No one may enter or reside in a sanctuary without first receiving permission from an authorized officer, providing proof of identity and residency. Furthermore, only public servants on duty, owners of land in the sanctuary or people traveling through pathways within it are permitted to enter and reside there.


National Parks


This Act prohibits the import, trade or possession of plant and animal species not native to India - known as "invasive alien species". Additionally, the Act allows the Centre to declare conservation reserves; states can create wildlife zones; fines can be imposed for violations of wildlife laws in general and special instances; anyone can volunteer their animals and products voluntarily to Chief Wildlife Warden (appointed by state governments), who will treat these items as State property for which no compensation will be given as they become property of each State Government.

State governments and administrators of union territories are mandated by law to establish a State Board for Wildlife with an appointed chairperson and members, and this body will be charged with selecting and declaring wildlife sanctuaries, national parks and closed areas etc.

State Board for Wildlife will also be charged with giving recognition and overseeing activities at zoos around the country, while taking disciplinary actions against officials or employees of states/UTs who commit any acts of misconduct.
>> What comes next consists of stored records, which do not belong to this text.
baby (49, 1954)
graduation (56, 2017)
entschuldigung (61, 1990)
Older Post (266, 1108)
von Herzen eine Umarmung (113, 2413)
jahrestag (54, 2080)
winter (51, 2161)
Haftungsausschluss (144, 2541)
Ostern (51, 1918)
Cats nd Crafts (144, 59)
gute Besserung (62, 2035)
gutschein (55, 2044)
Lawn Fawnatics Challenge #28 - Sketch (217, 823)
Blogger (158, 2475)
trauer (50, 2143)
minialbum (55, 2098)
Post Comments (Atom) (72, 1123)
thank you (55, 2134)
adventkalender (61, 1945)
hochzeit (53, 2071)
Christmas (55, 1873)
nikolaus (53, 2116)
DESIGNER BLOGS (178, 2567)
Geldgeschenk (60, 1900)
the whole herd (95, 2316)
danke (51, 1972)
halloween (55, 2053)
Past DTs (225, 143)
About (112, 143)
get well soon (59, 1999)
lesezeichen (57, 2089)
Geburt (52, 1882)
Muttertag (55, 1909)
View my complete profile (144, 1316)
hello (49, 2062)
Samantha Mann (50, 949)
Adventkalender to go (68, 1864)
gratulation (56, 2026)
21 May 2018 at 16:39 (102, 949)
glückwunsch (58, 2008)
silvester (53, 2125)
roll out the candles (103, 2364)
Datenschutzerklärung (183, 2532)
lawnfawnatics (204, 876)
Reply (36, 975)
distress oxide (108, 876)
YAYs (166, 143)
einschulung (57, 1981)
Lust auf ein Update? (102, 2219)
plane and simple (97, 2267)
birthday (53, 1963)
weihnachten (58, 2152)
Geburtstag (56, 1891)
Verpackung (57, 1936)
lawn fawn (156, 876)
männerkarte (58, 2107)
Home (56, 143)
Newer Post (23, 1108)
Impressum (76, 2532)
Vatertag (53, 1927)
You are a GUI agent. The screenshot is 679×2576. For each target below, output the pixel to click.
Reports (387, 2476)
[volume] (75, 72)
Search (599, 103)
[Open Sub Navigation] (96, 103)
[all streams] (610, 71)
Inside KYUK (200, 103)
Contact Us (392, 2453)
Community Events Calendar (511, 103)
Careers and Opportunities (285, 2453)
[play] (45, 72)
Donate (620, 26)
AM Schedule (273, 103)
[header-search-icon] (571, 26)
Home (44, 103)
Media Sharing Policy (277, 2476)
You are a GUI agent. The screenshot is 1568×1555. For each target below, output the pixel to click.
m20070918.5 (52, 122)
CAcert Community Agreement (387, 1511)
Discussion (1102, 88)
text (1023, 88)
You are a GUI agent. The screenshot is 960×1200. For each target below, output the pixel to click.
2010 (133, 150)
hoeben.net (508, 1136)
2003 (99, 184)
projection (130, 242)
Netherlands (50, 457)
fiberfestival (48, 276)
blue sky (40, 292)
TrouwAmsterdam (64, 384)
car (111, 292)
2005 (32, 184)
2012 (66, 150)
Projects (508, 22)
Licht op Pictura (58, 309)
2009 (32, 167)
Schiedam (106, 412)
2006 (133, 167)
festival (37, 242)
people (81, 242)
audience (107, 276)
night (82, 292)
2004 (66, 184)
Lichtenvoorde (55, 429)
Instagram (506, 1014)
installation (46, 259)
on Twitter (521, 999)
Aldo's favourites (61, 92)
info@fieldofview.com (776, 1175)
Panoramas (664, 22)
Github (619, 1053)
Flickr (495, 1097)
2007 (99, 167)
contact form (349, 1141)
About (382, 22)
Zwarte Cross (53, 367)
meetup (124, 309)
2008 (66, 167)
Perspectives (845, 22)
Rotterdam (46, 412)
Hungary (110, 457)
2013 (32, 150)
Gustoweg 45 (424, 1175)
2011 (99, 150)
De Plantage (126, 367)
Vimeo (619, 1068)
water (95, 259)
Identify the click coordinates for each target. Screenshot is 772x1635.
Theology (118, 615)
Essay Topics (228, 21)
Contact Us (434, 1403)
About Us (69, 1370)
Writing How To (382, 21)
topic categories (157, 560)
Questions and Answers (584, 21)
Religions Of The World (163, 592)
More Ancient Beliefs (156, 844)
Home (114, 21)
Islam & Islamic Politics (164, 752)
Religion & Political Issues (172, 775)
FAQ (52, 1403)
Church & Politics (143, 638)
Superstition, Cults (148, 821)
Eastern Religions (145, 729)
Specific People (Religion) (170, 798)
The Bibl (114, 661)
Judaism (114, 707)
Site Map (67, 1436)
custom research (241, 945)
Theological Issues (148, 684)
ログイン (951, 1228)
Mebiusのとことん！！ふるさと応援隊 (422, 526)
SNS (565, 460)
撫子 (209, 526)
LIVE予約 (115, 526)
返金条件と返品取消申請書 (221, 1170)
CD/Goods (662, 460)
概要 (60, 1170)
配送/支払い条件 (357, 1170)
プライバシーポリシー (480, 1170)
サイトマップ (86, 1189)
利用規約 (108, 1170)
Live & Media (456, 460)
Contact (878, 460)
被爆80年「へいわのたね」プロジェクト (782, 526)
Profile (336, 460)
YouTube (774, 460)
Furthermore, this bill establishes the Central Zoo Authority with one chairperson and 10 members.




The Wildlife Act recognizes that animals have feelings and can experience distress when exposed to cruelty or distress, an idea also supported by India's Constitution which states all citizens should observe ahimsa (compassion for all living things). Furthermore, this Act acknowledges biodiversity conservation - another part of nature's contribution to humanity.

The Act grants Central and State governments the authority to declare any region with endangered flora or fauna as a sanctuary, national park or closed area, prohibit cultivation, import or trade of invasive alien species and provide various levels of protection - with Schedule I and II species receiving maximum protection and penalties being levied against offences against these areas being the harshest.

Each state appoints Wildlife Wardens to administer and enforce the Act within their jurisdictions. The Chief Wildlife Warden may delegate any powers and duties under this Act (other than those specifically mentioned in Section 11(C1)) to an officer subordinate to him as part of his efforts at ensuring effective implementation and efficiency of this law. This process helps ensure compliance and implementation.